*Extrait à lire*:
= = =
Tod und Leben par Gustav Klimt via Wikimedia Commons

Mon dernier voyage en Autriche ne fut motivé par rien d'autre que par un accès spontané d'angoisse intime devant la catastrophe qui se rapprochait sans cesse. J'avais séjourné à Vienne en automne 1937 pour rendre visite à ma vieille mère, et je n'avais plus rien à y faire pour assez longtemps  ; rien d'urgent ne m'y appelait.
Un jour, vers midi, peu de semaines - ce devait être vers la fin novembre - comme je rentrais chez moi en passant par Regent Street, je m'achetai en passant l'Evening Standard. C'était le jour où Lord Halifax se rendait en avion à Berlin afn de tenter pour la première fois de négocier personnellement avec Hitler.
Dans cette édition de l'Evening Standard étaient énumérés en première page – je les revois encore distinctement devant moi, le texte étant imprimé en caractères gras sur la colonne de droite – les divers points sur lesquels Halifax prétendait aboutir à une entente avec Hitler. Parmi eux se trouvait un paragraphe relatif à l'Autriche. Et entre les lignes, je lus ou crus lire le sacrifice de l'Autriche car enfin que pouvait signifier d'autre une explication avec Hitler  ?
= = =
*Données enregistrées*:
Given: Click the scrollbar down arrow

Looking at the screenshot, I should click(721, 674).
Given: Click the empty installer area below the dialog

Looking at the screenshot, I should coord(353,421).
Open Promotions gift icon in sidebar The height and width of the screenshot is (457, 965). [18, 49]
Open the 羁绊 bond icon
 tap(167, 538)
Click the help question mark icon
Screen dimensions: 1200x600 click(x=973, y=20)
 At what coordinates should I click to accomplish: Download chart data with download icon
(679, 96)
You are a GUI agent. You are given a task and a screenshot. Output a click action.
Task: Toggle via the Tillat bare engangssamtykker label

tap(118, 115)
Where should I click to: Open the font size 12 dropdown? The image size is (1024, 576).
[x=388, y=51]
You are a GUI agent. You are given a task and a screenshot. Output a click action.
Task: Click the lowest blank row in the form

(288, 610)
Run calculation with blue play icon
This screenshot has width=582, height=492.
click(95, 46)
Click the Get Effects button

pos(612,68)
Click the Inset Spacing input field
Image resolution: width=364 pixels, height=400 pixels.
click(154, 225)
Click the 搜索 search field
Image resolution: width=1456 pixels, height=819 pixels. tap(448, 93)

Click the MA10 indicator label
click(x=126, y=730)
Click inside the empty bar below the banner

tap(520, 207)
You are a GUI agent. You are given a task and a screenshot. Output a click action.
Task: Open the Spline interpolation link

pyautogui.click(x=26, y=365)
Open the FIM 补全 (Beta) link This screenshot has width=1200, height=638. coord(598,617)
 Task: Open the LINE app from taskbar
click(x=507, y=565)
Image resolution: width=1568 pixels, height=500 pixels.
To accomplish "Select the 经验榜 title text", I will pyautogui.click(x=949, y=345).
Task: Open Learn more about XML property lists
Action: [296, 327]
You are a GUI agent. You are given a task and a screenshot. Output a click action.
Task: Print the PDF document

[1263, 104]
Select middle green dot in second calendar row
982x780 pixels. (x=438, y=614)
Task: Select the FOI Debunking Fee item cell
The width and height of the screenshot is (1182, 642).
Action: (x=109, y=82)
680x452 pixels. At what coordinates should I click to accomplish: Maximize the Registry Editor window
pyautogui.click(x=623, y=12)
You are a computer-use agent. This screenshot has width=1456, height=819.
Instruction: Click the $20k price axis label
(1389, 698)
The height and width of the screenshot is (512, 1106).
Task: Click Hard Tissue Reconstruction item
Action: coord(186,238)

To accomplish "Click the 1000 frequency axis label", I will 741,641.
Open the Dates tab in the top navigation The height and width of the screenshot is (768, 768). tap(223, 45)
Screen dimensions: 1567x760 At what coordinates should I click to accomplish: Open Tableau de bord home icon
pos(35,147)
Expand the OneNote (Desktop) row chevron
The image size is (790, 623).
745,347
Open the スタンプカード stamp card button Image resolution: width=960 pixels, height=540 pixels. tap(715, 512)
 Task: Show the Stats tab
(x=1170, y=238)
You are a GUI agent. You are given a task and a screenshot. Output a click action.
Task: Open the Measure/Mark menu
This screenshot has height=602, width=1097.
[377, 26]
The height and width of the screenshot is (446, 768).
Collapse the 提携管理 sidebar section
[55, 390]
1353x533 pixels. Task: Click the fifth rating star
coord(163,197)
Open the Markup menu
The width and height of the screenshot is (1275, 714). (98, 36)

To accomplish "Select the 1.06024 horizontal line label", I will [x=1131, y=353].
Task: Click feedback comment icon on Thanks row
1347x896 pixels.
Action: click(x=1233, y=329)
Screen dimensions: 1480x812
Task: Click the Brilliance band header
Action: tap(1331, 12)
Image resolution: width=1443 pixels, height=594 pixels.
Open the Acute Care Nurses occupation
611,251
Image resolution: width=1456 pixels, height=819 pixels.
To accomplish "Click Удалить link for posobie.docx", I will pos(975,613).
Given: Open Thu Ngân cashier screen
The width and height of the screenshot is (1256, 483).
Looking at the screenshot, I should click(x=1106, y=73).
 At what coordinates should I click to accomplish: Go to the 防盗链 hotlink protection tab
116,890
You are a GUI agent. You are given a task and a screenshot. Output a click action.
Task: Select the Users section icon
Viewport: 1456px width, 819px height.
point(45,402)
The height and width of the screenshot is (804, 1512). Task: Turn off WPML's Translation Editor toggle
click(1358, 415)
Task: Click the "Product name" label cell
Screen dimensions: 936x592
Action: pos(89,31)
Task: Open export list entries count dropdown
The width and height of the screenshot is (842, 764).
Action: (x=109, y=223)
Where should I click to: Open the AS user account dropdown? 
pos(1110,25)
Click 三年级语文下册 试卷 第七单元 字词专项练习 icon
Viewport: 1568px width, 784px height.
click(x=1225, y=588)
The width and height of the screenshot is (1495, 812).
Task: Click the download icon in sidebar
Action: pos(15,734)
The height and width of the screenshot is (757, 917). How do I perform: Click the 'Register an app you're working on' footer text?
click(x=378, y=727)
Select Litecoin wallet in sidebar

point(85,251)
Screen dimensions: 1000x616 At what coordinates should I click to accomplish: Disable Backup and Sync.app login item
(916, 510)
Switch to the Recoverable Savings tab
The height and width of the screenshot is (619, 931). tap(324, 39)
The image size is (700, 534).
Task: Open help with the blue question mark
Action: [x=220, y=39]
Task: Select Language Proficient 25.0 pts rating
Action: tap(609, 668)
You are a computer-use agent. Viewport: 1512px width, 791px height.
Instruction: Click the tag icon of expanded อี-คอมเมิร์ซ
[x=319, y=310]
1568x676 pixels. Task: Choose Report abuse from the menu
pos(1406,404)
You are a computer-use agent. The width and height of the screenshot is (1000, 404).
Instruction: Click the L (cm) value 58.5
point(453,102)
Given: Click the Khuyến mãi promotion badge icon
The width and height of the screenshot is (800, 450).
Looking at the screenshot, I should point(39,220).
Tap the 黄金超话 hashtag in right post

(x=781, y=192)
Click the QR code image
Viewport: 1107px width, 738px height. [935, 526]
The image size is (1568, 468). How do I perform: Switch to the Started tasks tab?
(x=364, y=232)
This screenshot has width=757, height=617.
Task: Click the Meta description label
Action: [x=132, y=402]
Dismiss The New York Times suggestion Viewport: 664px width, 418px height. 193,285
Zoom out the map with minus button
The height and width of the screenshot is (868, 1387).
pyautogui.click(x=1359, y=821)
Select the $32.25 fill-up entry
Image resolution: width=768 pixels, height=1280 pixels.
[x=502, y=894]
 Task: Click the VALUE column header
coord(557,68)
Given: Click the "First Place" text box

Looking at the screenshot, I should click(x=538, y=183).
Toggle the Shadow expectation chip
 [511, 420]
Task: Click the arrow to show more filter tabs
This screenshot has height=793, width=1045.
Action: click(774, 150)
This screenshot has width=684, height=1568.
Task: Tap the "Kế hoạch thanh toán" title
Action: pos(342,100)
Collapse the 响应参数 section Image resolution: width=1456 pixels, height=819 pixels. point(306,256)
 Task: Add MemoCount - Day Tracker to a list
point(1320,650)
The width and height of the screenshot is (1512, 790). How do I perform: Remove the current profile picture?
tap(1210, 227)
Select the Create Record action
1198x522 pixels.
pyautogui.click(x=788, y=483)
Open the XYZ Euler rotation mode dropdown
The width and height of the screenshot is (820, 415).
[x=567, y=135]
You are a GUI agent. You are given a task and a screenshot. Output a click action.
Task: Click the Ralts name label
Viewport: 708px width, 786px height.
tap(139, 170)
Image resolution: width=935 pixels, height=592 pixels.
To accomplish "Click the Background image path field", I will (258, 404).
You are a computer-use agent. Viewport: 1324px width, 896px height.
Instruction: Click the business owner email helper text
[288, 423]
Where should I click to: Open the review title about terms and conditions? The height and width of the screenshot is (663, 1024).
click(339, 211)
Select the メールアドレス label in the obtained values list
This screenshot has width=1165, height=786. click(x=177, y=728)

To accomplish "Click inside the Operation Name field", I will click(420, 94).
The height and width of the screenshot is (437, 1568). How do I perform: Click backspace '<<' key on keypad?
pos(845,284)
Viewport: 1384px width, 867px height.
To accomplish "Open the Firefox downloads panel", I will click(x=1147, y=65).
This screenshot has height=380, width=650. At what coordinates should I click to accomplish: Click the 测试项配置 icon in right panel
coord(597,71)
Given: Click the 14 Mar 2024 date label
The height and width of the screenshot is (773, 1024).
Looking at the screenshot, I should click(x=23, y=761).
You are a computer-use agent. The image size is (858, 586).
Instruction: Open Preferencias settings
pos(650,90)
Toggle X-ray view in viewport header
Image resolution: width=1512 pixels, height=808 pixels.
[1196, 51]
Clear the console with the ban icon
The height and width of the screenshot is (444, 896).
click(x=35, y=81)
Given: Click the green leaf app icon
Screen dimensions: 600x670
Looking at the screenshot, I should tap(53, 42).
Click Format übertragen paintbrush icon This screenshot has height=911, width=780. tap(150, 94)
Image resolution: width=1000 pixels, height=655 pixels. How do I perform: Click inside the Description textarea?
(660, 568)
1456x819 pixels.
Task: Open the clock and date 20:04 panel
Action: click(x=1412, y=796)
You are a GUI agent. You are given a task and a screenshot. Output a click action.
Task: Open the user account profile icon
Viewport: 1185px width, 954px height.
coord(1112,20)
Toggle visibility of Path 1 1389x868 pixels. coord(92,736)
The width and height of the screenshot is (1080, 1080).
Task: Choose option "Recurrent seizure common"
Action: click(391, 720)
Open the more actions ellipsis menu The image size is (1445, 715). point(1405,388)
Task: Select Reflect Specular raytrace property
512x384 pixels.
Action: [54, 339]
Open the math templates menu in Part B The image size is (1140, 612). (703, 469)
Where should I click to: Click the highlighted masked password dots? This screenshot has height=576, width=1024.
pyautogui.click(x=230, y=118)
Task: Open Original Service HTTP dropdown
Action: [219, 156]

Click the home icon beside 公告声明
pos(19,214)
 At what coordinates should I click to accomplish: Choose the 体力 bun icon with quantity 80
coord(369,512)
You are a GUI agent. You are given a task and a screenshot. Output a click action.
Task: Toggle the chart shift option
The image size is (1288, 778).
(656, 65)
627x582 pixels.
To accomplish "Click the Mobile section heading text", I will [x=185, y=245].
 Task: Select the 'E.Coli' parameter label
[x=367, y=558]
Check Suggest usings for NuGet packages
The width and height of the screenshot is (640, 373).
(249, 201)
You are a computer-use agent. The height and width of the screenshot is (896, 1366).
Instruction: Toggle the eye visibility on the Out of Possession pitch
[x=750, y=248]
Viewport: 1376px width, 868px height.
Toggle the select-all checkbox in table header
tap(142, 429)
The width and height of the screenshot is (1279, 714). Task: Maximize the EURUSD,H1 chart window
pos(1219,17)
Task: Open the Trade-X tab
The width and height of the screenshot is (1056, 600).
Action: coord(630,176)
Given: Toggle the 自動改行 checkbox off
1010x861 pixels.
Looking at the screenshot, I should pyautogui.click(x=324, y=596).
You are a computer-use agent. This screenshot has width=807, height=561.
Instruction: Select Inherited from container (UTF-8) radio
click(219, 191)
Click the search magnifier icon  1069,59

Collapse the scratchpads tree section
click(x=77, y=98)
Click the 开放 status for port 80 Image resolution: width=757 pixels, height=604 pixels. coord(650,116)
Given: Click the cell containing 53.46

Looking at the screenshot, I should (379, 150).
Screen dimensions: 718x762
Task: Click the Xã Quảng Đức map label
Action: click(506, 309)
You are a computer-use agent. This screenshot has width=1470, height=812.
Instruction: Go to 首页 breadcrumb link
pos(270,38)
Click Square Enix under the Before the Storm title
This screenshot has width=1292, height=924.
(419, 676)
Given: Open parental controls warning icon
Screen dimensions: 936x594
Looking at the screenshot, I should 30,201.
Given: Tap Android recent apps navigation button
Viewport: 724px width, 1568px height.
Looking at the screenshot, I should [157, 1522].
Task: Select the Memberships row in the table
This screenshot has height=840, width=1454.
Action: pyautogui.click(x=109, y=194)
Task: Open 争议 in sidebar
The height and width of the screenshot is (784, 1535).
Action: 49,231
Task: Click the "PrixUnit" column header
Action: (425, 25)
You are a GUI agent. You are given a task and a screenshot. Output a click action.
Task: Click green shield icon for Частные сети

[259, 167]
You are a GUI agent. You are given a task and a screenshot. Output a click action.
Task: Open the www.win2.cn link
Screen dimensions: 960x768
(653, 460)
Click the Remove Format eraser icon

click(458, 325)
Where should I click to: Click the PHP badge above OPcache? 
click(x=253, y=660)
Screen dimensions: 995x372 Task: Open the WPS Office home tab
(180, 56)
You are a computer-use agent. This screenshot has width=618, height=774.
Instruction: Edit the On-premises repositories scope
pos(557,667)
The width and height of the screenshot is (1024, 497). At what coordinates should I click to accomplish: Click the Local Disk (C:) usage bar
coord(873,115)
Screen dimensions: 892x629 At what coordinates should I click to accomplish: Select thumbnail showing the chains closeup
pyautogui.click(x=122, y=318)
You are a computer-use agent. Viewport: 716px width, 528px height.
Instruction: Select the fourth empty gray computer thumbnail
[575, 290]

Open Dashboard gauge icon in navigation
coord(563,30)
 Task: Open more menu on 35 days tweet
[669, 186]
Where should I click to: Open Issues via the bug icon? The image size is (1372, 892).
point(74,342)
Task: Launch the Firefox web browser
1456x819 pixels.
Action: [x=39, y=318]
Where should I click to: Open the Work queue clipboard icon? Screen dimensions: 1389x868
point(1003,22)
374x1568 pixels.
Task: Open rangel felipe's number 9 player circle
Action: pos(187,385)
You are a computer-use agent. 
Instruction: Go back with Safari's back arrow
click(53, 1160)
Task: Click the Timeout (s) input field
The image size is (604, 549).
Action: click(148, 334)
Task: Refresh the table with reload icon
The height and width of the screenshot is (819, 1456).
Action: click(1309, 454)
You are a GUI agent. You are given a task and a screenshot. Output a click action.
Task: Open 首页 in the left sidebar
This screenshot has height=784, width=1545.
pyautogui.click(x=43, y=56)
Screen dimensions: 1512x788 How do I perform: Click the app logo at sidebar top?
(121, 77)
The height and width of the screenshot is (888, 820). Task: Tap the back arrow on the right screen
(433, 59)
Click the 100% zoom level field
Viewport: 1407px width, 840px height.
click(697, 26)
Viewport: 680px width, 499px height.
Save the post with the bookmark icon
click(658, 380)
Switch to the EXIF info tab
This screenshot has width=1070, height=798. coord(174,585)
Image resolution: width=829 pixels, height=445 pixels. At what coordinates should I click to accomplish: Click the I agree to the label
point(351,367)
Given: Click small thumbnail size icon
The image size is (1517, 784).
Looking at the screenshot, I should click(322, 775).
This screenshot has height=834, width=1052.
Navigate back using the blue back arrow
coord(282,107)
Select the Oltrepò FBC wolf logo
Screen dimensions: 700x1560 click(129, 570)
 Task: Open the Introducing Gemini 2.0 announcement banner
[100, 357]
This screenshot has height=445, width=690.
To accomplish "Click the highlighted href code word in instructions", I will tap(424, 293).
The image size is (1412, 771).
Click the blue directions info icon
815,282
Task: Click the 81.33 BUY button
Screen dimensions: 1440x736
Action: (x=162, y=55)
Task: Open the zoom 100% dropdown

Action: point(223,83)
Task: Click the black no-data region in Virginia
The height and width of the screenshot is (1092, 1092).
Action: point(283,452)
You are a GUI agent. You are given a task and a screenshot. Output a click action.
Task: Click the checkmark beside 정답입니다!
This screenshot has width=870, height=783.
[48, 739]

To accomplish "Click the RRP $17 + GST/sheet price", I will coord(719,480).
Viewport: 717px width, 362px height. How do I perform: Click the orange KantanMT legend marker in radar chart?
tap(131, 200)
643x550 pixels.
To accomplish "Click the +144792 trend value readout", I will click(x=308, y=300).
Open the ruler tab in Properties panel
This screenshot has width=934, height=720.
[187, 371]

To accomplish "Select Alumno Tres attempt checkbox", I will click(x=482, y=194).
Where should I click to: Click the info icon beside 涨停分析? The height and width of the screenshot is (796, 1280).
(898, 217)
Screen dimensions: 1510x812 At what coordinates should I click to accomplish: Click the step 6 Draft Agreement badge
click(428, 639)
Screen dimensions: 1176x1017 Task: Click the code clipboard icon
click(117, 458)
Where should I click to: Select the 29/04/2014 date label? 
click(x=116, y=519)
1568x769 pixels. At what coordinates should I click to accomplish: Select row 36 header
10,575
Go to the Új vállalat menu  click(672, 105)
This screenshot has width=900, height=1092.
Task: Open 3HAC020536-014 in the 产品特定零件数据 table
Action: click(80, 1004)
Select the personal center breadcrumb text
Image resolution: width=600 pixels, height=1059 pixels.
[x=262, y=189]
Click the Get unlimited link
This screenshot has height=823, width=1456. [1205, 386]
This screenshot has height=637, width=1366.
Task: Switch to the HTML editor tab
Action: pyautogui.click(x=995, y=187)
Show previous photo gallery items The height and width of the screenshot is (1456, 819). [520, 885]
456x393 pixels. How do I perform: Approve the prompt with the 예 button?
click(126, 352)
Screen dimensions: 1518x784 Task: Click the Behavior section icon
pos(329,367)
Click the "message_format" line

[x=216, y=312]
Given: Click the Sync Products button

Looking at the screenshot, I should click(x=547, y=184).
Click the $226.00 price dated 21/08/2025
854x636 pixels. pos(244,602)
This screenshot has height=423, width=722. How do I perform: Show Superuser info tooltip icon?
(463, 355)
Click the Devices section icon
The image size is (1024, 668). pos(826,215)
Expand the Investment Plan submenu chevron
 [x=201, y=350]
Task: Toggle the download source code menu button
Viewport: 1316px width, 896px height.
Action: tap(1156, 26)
= = =
*Consigne*: Reproduisez mot pour mot le passage de l'extrait sur le dernier voyage en Autriche, de « Tod und Leben » à « ne m'y appelait. ».

*Réponse*:
Tod und Leben par Gustav Klimt via Wikimedia Commons

Mon dernier voyage en Autriche ne fut motivé par rien d'autre que par un accès spontané d'angoisse intime devant la catastrophe qui se rapprochait sans cesse. J'avais séjourné à Vienne en automne 1937 pour rendre visite à ma vieille mère, et je n'avais plus rien à y faire pour assez longtemps  ; rien d'urgent ne m'y appelait.